> **Records for the task**
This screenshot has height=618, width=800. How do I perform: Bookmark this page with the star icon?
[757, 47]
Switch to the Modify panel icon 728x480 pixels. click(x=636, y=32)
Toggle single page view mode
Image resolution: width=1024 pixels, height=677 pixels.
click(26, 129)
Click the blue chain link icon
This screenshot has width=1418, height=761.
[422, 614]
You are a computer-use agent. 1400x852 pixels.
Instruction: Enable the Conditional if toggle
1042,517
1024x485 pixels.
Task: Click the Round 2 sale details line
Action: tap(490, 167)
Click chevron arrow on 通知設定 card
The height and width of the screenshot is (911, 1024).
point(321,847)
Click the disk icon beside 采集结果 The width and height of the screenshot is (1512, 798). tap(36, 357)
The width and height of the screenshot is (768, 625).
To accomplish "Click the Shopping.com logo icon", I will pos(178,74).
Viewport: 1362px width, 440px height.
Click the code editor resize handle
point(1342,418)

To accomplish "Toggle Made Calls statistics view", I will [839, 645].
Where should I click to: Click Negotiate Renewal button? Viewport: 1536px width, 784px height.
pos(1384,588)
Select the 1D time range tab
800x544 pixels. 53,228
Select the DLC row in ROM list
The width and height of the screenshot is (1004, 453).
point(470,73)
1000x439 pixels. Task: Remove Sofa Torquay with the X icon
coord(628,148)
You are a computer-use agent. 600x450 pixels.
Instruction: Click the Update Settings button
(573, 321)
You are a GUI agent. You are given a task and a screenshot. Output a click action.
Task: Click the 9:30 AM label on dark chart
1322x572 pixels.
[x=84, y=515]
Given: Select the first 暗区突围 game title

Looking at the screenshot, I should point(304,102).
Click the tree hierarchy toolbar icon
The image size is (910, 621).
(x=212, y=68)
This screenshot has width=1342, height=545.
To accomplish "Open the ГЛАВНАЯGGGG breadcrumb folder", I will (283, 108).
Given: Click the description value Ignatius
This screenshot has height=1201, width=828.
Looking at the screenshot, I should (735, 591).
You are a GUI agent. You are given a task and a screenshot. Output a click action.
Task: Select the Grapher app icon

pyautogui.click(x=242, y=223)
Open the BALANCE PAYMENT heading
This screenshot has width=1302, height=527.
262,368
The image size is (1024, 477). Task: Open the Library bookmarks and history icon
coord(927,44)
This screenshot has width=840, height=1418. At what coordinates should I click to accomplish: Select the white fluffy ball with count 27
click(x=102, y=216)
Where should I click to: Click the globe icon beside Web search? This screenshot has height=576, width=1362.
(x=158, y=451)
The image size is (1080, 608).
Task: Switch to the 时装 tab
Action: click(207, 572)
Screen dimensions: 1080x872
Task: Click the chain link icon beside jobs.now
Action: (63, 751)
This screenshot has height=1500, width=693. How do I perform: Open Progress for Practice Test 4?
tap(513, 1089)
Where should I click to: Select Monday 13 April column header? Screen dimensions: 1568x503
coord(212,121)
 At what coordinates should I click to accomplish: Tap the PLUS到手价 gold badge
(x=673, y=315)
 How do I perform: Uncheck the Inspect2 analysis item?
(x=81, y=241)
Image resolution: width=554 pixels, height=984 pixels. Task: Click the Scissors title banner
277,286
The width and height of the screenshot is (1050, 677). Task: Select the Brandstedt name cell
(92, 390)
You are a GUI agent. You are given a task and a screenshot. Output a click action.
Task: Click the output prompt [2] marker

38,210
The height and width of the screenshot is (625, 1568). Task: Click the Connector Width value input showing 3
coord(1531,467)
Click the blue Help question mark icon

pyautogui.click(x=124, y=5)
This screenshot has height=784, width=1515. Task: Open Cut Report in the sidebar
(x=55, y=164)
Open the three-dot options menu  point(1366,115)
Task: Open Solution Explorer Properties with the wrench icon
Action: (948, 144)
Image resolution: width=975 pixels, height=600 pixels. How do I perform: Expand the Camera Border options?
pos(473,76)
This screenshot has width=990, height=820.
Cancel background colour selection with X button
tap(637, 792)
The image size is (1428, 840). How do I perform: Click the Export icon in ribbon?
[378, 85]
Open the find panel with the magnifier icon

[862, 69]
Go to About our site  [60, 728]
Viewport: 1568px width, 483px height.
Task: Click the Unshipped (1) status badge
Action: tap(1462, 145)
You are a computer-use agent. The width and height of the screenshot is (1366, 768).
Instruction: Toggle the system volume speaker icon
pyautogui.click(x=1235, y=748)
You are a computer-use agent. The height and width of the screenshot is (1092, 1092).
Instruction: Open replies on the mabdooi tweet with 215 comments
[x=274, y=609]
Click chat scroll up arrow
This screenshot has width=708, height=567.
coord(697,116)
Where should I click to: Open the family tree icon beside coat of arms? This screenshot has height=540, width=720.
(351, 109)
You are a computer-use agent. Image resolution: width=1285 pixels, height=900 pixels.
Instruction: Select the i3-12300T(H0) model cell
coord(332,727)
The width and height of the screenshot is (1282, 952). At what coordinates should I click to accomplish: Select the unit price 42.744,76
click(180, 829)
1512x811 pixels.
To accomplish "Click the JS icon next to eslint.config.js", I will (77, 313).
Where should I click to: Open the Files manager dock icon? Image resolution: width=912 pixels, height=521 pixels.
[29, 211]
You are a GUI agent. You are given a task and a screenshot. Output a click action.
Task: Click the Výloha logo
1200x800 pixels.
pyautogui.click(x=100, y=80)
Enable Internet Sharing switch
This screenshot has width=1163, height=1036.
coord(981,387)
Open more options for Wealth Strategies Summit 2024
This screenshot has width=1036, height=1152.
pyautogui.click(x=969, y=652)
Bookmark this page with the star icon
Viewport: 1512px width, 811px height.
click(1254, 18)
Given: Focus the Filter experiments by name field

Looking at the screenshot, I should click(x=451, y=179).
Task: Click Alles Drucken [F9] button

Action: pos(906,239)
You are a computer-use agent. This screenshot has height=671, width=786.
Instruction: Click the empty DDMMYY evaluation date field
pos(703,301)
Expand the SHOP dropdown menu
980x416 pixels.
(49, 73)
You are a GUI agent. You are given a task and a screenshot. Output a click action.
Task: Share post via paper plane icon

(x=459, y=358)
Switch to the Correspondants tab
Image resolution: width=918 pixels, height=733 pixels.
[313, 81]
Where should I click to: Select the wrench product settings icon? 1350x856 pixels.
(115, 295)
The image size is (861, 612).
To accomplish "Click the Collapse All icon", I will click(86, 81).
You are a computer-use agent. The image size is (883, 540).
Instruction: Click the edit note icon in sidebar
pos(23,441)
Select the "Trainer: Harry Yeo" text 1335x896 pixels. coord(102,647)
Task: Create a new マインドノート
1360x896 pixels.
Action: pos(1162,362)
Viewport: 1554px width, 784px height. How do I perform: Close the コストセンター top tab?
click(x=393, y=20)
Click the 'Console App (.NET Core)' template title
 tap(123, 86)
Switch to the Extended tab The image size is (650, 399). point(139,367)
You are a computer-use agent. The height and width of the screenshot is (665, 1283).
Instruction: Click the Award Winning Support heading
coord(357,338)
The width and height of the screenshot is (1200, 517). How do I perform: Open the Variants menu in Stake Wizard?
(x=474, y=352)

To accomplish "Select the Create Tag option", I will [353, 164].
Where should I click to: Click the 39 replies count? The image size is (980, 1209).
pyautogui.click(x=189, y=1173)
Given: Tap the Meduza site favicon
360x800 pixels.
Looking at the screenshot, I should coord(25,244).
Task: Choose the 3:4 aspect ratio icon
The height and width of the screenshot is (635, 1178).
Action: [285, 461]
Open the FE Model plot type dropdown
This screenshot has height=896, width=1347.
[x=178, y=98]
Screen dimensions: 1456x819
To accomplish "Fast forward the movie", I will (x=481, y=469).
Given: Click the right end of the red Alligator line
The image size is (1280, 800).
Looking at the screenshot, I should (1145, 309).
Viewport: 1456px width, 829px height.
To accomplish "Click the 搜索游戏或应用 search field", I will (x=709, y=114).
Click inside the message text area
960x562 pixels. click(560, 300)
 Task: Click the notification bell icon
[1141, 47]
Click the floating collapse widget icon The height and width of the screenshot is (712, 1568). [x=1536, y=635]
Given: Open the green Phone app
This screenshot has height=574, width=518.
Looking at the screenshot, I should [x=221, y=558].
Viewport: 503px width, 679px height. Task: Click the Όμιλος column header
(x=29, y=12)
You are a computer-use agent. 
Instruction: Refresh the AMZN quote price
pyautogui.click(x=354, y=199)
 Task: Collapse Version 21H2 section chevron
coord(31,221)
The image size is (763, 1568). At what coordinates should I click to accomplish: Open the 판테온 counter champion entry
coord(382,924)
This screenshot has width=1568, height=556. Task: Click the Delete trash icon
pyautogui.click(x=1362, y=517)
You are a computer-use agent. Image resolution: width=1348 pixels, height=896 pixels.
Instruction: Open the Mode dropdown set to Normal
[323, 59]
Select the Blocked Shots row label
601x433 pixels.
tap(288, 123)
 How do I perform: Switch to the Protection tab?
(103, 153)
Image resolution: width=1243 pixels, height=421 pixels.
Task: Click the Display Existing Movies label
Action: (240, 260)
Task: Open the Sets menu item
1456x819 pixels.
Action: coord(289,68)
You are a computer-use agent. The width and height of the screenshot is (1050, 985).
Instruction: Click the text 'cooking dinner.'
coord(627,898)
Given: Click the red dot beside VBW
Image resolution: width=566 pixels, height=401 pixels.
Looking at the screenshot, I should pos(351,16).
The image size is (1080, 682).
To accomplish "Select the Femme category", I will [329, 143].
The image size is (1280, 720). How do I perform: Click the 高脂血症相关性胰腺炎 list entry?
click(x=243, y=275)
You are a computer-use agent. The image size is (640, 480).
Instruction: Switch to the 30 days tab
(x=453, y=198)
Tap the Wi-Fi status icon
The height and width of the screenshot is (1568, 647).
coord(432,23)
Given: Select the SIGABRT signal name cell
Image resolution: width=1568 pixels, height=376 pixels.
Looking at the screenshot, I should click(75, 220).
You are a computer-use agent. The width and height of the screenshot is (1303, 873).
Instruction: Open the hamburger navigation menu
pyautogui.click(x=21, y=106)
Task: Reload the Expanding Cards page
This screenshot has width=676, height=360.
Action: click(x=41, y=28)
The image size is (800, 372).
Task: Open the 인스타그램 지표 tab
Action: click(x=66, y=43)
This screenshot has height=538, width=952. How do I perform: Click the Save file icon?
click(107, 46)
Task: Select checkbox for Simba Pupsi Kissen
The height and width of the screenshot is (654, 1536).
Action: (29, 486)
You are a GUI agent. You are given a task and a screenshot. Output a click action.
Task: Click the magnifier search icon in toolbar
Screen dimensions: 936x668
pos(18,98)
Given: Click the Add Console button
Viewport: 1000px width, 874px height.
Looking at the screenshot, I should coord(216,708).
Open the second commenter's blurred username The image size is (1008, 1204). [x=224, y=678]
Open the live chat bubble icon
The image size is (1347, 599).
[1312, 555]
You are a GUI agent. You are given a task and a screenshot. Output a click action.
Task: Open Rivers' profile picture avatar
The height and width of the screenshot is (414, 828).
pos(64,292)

> **Problem to solve**
Retype the listing from its first line onward, stopping after the line that contains "Click the tree hierarchy toolbar icon" has been retyped in full.

> **Result of this task**
This screenshot has height=618, width=800. How do I perform: Bookmark this page with the star icon?
[757, 47]
Switch to the Modify panel icon 728x480 pixels. click(x=636, y=32)
Toggle single page view mode
Image resolution: width=1024 pixels, height=677 pixels.
click(26, 129)
Click the blue chain link icon
This screenshot has width=1418, height=761.
[422, 614]
You are a computer-use agent. 1400x852 pixels.
Instruction: Enable the Conditional if toggle
1042,517
1024x485 pixels.
Task: Click the Round 2 sale details line
Action: tap(490, 167)
Click chevron arrow on 通知設定 card
The height and width of the screenshot is (911, 1024).
point(321,847)
Click the disk icon beside 采集结果 The width and height of the screenshot is (1512, 798). tap(36, 357)
The width and height of the screenshot is (768, 625).
To accomplish "Click the Shopping.com logo icon", I will pos(178,74).
Viewport: 1362px width, 440px height.
Click the code editor resize handle
point(1342,418)

To accomplish "Toggle Made Calls statistics view", I will [839, 645].
Where should I click to: Click Negotiate Renewal button? Viewport: 1536px width, 784px height.
pos(1384,588)
Select the 1D time range tab
800x544 pixels. 53,228
Select the DLC row in ROM list
The width and height of the screenshot is (1004, 453).
point(470,73)
1000x439 pixels. Task: Remove Sofa Torquay with the X icon
coord(628,148)
You are a computer-use agent. 600x450 pixels.
Instruction: Click the Update Settings button
(573, 321)
You are a GUI agent. You are given a task and a screenshot. Output a click action.
Task: Click the 9:30 AM label on dark chart
1322x572 pixels.
[x=84, y=515]
Given: Select the first 暗区突围 game title

Looking at the screenshot, I should point(304,102).
Click the tree hierarchy toolbar icon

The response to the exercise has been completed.